● **Provided entries**:
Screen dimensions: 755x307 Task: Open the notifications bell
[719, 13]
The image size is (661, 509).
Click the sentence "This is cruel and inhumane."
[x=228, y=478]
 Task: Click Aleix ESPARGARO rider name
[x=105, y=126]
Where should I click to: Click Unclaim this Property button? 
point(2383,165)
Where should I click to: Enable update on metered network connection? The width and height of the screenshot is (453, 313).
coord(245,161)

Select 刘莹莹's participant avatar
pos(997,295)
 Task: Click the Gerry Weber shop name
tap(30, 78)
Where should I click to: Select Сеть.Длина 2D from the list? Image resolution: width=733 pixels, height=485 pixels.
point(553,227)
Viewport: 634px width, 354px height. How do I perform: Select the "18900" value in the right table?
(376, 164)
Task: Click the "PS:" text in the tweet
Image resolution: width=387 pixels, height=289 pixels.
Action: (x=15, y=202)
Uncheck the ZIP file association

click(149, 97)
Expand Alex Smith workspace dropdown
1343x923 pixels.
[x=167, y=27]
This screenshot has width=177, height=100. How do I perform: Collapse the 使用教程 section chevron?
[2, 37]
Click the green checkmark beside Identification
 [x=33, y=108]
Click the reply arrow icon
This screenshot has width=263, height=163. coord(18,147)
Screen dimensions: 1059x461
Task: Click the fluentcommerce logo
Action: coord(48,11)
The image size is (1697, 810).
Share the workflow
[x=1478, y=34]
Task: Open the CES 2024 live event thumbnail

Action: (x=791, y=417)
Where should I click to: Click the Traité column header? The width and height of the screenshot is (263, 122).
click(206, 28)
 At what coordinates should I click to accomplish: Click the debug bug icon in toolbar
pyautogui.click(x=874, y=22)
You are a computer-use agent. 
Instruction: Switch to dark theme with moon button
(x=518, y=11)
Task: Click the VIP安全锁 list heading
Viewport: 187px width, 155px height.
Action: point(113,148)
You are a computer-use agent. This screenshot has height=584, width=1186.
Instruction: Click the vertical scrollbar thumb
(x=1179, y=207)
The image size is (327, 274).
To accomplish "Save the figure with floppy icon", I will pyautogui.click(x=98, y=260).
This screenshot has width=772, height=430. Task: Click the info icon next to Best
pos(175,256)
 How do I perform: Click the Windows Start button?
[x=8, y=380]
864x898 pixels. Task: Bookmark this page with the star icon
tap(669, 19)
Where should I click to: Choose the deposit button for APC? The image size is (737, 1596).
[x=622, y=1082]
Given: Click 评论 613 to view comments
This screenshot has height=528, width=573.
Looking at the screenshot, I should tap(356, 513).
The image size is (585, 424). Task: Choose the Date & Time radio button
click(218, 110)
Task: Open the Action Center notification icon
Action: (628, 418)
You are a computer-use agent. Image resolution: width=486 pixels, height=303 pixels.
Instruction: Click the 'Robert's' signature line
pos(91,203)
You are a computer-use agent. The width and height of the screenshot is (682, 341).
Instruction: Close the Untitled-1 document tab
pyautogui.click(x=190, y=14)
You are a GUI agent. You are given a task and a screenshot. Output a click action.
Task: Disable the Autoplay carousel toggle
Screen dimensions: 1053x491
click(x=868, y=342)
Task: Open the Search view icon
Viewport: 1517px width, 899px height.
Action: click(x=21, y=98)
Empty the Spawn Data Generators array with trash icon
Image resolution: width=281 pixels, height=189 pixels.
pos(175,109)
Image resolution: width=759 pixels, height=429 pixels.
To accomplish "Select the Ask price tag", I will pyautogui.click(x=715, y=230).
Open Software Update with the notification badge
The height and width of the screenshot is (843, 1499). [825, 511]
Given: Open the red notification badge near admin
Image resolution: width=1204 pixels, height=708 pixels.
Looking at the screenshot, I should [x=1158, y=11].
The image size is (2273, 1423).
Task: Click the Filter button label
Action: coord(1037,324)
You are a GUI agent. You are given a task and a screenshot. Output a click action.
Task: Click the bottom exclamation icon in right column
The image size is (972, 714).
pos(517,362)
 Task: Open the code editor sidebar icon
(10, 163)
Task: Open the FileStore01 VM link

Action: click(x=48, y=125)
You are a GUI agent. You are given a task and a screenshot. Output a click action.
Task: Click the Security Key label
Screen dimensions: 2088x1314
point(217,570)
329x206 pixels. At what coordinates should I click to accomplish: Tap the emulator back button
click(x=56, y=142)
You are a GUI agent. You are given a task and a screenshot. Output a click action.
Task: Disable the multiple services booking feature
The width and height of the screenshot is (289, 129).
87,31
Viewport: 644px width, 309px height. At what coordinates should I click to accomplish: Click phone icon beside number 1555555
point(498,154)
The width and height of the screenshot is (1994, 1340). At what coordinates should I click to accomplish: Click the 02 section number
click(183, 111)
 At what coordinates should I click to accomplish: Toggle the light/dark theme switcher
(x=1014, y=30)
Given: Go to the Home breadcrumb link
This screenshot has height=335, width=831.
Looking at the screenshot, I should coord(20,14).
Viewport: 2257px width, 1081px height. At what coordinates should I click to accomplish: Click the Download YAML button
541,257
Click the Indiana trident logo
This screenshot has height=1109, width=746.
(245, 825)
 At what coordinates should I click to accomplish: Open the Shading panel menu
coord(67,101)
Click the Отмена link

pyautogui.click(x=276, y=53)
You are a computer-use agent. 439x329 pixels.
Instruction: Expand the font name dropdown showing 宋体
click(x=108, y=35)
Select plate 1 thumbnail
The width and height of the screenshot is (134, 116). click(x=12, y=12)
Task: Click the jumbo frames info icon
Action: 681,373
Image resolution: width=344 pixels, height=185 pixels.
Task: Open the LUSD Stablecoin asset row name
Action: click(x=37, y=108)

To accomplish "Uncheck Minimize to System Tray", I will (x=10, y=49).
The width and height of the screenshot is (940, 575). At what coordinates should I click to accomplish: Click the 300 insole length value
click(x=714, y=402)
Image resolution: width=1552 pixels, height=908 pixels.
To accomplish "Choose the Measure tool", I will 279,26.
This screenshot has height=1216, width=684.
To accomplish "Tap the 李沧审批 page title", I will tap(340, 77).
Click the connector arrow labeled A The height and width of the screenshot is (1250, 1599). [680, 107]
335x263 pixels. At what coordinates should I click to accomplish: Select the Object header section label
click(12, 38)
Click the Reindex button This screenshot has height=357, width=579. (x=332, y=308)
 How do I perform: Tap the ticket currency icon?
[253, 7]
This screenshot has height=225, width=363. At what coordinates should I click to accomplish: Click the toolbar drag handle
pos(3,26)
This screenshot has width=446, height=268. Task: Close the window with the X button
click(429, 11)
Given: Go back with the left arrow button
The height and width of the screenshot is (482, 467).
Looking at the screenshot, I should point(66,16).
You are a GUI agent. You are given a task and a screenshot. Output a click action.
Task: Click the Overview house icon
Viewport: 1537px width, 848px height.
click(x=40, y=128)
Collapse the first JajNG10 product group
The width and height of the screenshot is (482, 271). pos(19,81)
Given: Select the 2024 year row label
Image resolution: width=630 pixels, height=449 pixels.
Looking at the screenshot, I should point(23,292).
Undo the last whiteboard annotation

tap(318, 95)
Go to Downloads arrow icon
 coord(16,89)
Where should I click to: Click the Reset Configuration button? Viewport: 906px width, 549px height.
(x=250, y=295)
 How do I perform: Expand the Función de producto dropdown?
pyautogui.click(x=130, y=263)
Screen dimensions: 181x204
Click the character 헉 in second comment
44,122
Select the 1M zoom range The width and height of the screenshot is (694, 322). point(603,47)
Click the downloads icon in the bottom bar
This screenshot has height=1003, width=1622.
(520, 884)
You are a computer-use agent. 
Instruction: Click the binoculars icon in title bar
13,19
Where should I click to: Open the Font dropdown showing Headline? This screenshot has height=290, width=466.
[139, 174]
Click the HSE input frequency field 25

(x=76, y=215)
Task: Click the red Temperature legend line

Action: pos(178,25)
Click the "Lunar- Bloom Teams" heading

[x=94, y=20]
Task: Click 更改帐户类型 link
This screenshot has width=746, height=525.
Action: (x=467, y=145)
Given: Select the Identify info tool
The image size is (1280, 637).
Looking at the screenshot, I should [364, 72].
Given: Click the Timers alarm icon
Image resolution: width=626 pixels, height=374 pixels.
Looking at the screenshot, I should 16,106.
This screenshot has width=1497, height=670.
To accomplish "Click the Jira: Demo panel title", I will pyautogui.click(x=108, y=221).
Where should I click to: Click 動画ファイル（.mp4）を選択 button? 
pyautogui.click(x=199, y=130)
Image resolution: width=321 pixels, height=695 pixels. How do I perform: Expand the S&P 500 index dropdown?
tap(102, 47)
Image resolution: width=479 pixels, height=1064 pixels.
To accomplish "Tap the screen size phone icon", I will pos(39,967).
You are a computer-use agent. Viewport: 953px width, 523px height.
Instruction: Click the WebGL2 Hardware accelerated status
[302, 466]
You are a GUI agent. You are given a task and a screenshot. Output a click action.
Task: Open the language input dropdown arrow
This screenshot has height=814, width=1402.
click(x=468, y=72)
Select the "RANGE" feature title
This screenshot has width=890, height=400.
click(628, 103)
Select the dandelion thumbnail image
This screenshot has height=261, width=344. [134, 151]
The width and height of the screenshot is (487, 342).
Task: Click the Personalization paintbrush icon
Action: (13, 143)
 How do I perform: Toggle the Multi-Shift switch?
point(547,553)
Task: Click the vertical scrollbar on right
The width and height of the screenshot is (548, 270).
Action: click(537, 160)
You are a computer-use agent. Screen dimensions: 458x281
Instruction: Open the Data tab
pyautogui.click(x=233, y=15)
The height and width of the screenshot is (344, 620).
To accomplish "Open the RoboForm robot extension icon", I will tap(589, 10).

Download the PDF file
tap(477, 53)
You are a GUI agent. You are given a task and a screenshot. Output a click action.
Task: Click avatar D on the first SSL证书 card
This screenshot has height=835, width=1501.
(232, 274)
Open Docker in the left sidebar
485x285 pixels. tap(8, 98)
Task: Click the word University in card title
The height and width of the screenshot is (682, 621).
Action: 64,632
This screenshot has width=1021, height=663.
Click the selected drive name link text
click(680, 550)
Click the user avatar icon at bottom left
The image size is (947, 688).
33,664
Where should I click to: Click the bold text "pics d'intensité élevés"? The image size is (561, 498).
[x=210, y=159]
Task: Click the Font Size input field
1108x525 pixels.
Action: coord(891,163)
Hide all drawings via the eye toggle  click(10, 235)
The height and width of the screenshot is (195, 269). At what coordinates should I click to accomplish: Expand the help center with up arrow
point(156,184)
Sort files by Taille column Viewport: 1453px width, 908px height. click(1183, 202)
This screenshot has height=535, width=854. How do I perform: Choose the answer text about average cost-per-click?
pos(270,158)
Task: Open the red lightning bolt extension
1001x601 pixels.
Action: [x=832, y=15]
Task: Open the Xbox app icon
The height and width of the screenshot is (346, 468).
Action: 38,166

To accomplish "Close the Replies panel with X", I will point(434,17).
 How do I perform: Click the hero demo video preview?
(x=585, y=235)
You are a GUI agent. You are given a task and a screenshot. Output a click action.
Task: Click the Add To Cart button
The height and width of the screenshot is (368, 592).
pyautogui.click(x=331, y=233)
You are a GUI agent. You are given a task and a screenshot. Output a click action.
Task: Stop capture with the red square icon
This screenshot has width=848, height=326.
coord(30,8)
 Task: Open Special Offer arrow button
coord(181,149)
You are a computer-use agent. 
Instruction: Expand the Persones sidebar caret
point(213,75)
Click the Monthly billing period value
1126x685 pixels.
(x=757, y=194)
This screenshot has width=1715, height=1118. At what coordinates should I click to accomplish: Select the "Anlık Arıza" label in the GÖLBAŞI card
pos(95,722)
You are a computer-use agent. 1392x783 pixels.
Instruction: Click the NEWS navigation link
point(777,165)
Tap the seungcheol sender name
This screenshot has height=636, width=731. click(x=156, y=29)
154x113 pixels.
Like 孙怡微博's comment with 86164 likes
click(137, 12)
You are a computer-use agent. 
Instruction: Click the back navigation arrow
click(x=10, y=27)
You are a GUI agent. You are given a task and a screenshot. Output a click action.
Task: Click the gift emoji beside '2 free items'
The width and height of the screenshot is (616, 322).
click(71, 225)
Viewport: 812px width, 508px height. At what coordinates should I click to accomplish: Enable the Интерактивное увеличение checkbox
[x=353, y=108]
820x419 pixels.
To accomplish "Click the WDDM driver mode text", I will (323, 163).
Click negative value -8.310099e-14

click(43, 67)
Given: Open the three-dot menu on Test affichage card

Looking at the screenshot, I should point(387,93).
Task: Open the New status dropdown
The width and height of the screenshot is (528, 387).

● **Problem details**: Please render the material between the lines holding "335x263 pixels. At" and "Looking at the screenshot, I should [364, 72].", inclusive, as a Markdown table with the columns Row and Line, leaving out blank lines.

● **Solution**:
| Row | Line |
|---|---|
| 1 | 335x263 pixels. At what coordinates should I click to accomplish: Select the Object header section label |
| 2 | click(12, 38) |
| 3 | Click the Reindex button This screenshot has height=357, width=579. (x=332, y=308) |
| 4 |  How do I perform: Tap the ticket currency icon? |
| 5 | [253, 7] |
| 6 | This screenshot has height=225, width=363. At what coordinates should I click to accomplish: Click the toolbar drag handle |
| 7 | pos(3,26) |
| 8 | This screenshot has width=446, height=268. Task: Close the window with the X button |
| 9 | click(429, 11) |
| 10 | Given: Go back with the left arrow button |
| 11 | The height and width of the screenshot is (482, 467). |
| 12 | Looking at the screenshot, I should point(66,16). |
| 13 | You are a GUI agent. You are given a task and a screenshot. Output a click action. |
| 14 | Task: Click the Overview house icon |
| 15 | Viewport: 1537px width, 848px height. |
| 16 | click(x=40, y=128) |
| 17 | Collapse the first JajNG10 product group |
| 18 | The width and height of the screenshot is (482, 271). pos(19,81) |
| 19 | Given: Select the 2024 year row label |
| 20 | Image resolution: width=630 pixels, height=449 pixels. |
| 21 | Looking at the screenshot, I should point(23,292). |
| 22 | Undo the last whiteboard annotation |
| 23 | tap(318, 95) |
| 24 | Go to Downloads arrow icon |
| 25 |  coord(16,89) |
| 26 | Where should I click to: Click the Reset Configuration button? Viewport: 906px width, 549px height. |
| 27 | (x=250, y=295) |
| 28 |  How do I perform: Expand the Función de producto dropdown? |
| 29 | pyautogui.click(x=130, y=263) |
| 30 | Screen dimensions: 181x204 |
| 31 | Click the character 헉 in second comment |
| 32 | 44,122 |
| 33 | Select the 1M zoom range The width and height of the screenshot is (694, 322). point(603,47) |
| 34 | Click the downloads icon in the bottom bar |
| 35 | This screenshot has height=1003, width=1622. |
| 36 | (520, 884) |
| 37 | You are a computer-use agent.  |
| 38 | Instruction: Click the binoculars icon in title bar |
| 39 | 13,19 |
| 40 | Where should I click to: Open the Font dropdown showing Headline? This screenshot has height=290, width=466. |
| 41 | [139, 174] |
| 42 | Click the HSE input frequency field 25 |
| 43 | (x=76, y=215) |
| 44 | Task: Click the red Temperature legend line |
| 45 | Action: pos(178,25) |
| 46 | Click the "Lunar- Bloom Teams" heading |
| 47 | [x=94, y=20] |
| 48 | Task: Click 更改帐户类型 link |
| 49 | This screenshot has width=746, height=525. |
| 50 | Action: (x=467, y=145) |
| 51 | Given: Select the Identify info tool |
| 52 | The image size is (1280, 637). |
| 53 | Looking at the screenshot, I should [364, 72]. |